I am often amazed at how ordinary things have an extraordinary aspect. Yesterday morning while out chasing photos of a setting full moon, the sun was also moving with sunrise. As this image shows, the sun was captured in a reflection on the kitchen window of a neighbour’s home which stood at the edge of the prairie. And in the instant that I took the photo, what emerged was a transformation of the ordinary house into a numinous place, a holy place.
I guess one could say that I was lucky to get this photo as well as the one used in the last post, within moments of each other. However, I don’t take it as luck. I decided to get up earlier than usual to chase photos of Luna in light conditions that would allow a better photograph using my limited camera. I knew that Sol was also going to be present as Luna was setting. All that was left to me was to allow the edges of vision to see what I would otherwise miss. I trusted to the inner “self” to note these things while my “ego” was busy with the hunt for photos for the SoFoBoMo project. - – - It works, so I (ego) go along for the ride.

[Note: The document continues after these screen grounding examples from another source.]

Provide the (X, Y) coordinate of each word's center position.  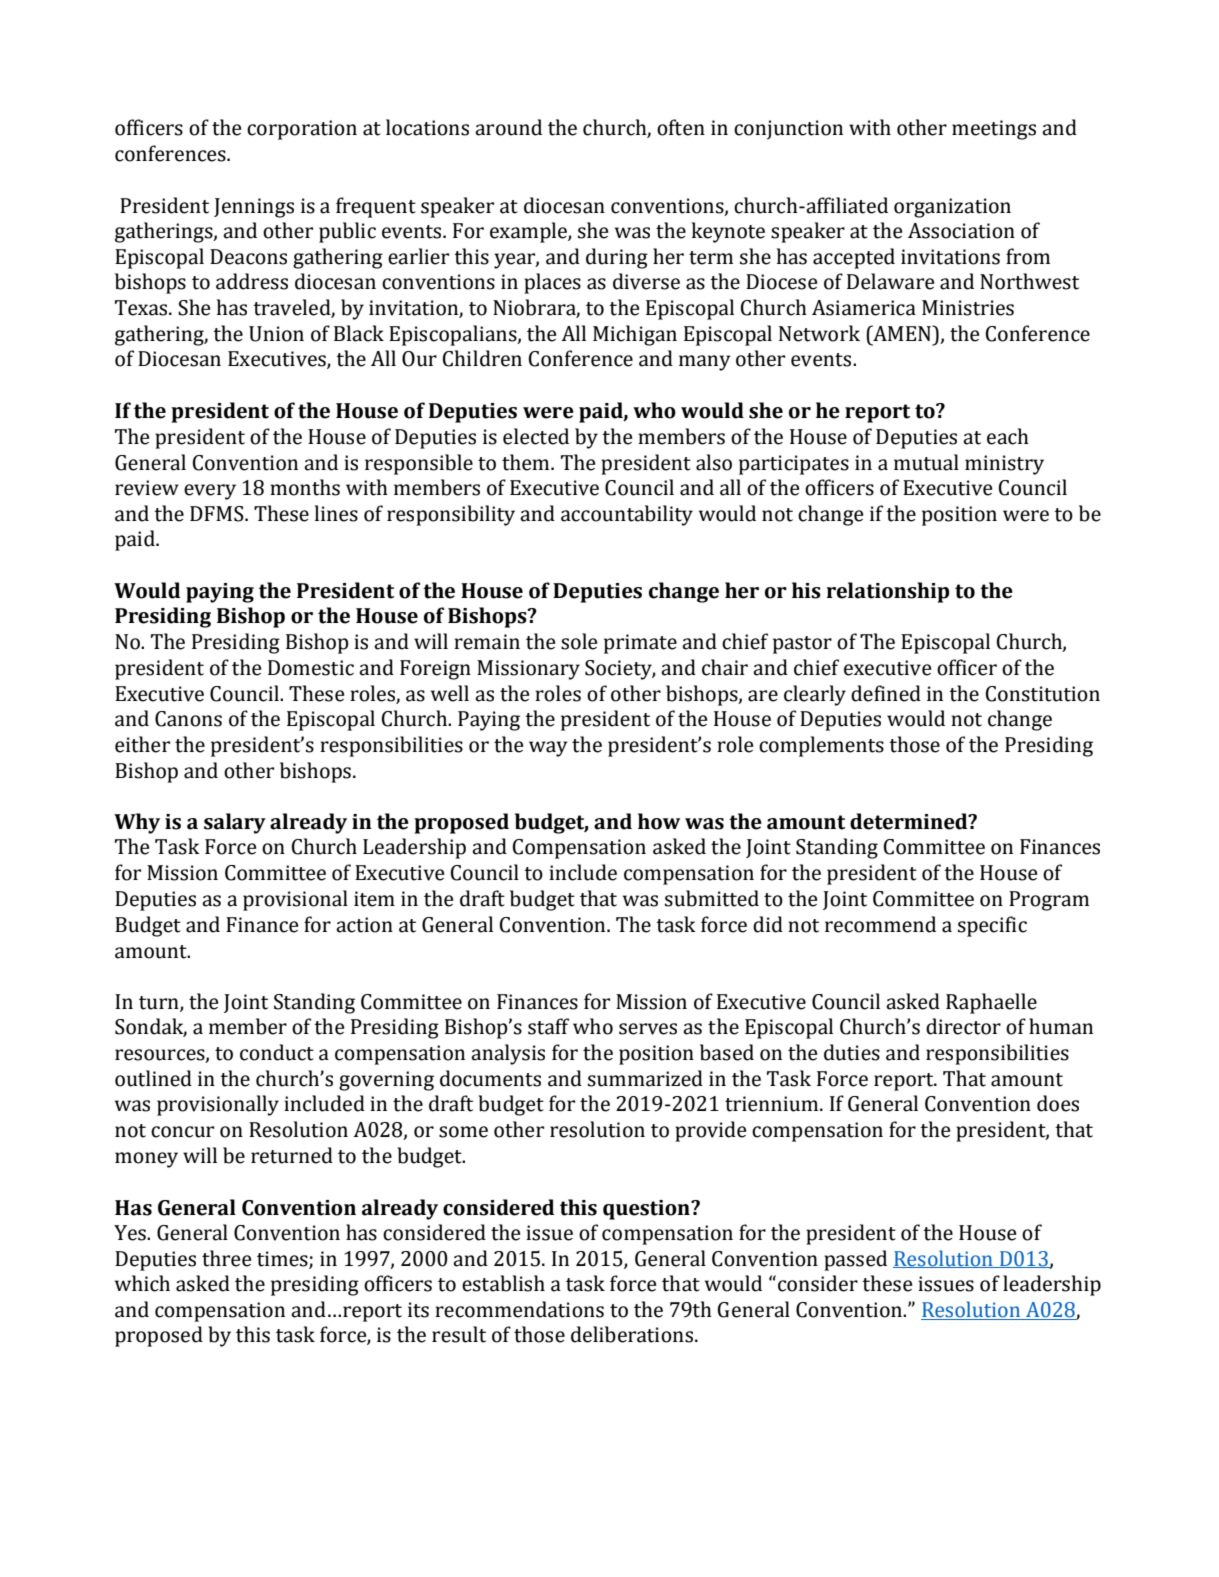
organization (952, 208)
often (681, 127)
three (226, 1258)
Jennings (254, 208)
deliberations (632, 1334)
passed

“So the sun as the symbol of consciousness represents both the ego and the Self. The reason for that double representation is that the Self cannot come into conscious, effective existence except through the agency of the ego. Needless to say it can come into plenty of effective existence without an ego but it can’t come into consciously effective existence without the agency of an ego. That’s why it is unavoidable that the symbolism of Sol, as the principle of consciousness, represents both the ego and the Self.” (Edinger, The Mysterium Lectures, p. 94)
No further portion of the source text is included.